● **Exercise**
Look through the entries below and count the lines that contain "level". Reply with that number only.

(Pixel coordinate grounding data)
Content starts
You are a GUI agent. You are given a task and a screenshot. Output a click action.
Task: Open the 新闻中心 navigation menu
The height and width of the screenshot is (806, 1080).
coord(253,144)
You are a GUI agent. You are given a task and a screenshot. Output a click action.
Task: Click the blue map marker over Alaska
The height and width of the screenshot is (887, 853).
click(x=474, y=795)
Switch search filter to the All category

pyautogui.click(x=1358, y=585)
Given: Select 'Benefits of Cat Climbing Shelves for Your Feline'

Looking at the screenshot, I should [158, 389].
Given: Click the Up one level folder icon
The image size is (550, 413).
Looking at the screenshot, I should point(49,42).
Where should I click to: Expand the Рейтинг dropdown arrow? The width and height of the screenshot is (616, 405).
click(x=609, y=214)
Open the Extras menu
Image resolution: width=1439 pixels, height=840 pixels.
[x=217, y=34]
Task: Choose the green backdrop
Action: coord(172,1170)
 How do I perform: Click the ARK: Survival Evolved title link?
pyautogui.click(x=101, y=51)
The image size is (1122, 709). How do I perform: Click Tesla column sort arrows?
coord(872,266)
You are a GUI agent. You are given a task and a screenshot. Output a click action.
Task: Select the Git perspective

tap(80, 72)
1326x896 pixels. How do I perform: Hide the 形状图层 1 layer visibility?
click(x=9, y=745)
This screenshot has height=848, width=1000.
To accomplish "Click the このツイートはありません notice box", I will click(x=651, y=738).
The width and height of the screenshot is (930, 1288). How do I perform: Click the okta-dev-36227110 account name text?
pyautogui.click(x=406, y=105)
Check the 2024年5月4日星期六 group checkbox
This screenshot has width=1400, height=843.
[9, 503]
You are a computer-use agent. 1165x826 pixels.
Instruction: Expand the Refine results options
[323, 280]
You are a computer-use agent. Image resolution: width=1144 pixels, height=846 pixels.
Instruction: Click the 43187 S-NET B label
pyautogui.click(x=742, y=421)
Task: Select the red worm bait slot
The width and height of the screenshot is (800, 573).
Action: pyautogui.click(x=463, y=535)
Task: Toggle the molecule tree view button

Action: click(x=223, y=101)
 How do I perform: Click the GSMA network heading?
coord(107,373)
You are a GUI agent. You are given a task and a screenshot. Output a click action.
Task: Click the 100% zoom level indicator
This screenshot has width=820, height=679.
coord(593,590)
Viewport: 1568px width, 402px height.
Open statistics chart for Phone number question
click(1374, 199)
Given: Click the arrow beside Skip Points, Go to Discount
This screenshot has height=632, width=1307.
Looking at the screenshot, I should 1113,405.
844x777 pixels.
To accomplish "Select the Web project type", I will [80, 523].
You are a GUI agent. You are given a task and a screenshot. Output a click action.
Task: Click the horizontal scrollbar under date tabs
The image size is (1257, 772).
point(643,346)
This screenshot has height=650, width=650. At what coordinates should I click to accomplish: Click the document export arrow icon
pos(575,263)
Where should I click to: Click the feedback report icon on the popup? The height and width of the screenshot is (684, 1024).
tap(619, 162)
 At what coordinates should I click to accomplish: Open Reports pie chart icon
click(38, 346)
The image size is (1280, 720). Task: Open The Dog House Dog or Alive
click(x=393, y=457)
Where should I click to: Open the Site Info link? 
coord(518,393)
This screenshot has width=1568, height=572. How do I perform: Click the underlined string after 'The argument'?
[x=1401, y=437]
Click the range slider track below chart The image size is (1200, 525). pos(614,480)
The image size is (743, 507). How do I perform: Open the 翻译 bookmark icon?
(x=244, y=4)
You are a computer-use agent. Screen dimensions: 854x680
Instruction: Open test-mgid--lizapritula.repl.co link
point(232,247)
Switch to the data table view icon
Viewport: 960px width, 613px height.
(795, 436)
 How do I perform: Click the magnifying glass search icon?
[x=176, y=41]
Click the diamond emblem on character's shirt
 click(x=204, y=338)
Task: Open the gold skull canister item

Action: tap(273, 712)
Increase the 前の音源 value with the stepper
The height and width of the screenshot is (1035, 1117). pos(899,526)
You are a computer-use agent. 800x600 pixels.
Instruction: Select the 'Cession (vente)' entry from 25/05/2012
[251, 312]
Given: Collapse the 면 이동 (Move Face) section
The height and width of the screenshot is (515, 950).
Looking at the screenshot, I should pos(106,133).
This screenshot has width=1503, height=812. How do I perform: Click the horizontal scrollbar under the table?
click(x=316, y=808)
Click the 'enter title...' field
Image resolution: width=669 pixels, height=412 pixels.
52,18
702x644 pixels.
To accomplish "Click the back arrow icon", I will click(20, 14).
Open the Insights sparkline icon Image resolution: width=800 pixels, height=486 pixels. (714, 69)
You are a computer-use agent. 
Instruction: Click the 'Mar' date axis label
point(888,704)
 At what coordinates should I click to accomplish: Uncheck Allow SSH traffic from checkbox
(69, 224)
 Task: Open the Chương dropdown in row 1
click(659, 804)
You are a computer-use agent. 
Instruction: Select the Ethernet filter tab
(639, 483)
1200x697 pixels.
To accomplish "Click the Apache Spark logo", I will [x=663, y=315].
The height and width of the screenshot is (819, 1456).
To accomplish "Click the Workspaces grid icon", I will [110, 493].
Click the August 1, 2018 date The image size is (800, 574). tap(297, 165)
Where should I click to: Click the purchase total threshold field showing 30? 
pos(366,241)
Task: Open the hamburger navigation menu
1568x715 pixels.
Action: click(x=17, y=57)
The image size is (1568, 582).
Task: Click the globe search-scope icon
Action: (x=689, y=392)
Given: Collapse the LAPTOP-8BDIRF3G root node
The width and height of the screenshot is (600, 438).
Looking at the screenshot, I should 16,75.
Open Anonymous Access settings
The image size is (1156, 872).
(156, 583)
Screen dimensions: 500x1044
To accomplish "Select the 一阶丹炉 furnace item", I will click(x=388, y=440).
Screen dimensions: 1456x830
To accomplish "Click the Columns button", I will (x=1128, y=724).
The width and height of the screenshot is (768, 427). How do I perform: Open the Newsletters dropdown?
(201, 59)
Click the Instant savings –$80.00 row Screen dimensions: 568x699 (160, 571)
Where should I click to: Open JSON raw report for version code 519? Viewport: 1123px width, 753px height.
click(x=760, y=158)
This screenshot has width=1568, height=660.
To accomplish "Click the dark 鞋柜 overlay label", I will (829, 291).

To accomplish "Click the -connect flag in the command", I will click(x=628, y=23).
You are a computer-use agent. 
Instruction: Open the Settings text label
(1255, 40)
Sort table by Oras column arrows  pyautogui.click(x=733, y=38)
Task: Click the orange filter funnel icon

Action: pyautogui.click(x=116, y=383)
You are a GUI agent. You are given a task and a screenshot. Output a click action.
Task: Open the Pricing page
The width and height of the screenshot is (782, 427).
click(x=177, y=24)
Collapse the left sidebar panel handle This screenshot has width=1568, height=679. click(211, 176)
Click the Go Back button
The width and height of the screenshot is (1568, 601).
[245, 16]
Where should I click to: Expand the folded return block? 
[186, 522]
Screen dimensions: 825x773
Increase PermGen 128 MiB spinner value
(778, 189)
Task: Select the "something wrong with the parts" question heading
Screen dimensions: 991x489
Content ends
● **Task result**
2